For the rest of his life Einstein devoted considerable time to generalizing his theory even more. His last effort, the unified field theory, which was not entirely successful, was an attempt to understand all physical interactions-including electromagnetic interactions and weak and strong interactions-in terms of the modification of the geometry of space-time between interacting entities.
Most of Einstein's colleagues felt that these efforts were misguided. Between 1915 and 1930, the mainstream of physics was in developing a new conception of the fundamental character of matter, known as quantum theory. This theory contained the feature of wave-particle duality (light exhibits the properties of a particle, as well as of a wave) that Einstein had earlier urged as necessary, as well as the uncertainty principle , which states that precision in measuring processes is limited. Additionally, it contained a novel rejection, at a fundamental level, of the notion of strict causality. Einstein, however, would not accept such notions and remained a critic of these developments until the end of his life. "God," Einstein once said, "does not play dice with the world." After 1919, Einstein became internationally renowned. He accrued honors and awards, including the Nobel Prize in physics in 1922, from various world scientific societies. His visit to any part of the world became a national event; photographers and reporters followed him everywhere. While regretting his loss of privacy, Einstein capitalized on his fame to further his own political and social views.The two social movements that received his full support were pacifism and Zionism. During World War I, he was one of a handful of German academics willing to publicly decry Germany's involvement in the war. After the war, his continued public support of pacifist and Zionist goals made him the target of vicious attacks by anti-Semitic and right wing elements in Germany. Even his scientific theories were publicly ridiculed, especially the theory of relativity.
When Hitler came to power; Einstein immediately decided to leave Germany for the U.S. He took a position at the Institute for Advanced Study at Princeton, N.J. While continuing his efforts on behalf of world Zionism, Einstein renounced his former pacifist stand in the face of the awesome threat to humankind posed by the Nazi regime in Germany.
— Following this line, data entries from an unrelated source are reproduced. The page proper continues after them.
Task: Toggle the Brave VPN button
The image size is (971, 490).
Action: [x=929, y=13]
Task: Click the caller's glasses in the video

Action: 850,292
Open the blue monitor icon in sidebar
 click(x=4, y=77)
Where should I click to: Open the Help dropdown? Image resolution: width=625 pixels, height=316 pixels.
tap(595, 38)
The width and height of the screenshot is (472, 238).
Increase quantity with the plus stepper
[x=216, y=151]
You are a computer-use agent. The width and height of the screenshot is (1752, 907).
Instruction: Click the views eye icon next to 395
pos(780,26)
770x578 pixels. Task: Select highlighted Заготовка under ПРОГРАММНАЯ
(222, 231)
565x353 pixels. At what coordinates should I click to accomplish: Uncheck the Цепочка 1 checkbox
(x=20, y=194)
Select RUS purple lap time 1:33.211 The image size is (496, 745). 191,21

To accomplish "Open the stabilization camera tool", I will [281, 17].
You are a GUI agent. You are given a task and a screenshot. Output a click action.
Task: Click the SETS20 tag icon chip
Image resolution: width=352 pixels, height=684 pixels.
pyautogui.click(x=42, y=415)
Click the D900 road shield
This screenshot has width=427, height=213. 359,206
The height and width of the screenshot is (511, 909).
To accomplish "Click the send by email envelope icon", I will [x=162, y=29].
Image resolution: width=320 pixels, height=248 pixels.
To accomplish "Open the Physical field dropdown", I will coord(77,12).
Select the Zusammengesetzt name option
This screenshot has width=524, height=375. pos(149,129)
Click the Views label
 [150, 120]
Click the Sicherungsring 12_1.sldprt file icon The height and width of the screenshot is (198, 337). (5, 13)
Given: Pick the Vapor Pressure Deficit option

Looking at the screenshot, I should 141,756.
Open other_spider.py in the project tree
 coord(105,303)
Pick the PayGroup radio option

In 1939 Einstein collaborated with several other physicists in writing a letter to President Franklin D. Roosevelt, pointing out the possibility of making an atomic bomb and the likelihood that the German government was embarking on such a course. The letter, which bore only Einstein's signature, helped lend urgency to efforts in the U.S. to build the atomic bomb, but Einstein himself played no role in the work and knew nothing about it at the time.After the war, Einstein was active in the cause of international disarmament and world government. He continued his active support of Zionism but declined the offer made by leaders of the state of Israel to become president of that country. In the U.S. during the late 1940s and early '50s, he spoke out on the need for the nation's intellectuals to make any sacrifice necessary to preserve political freedom. Einstein died in Princeton on April 18, 1955.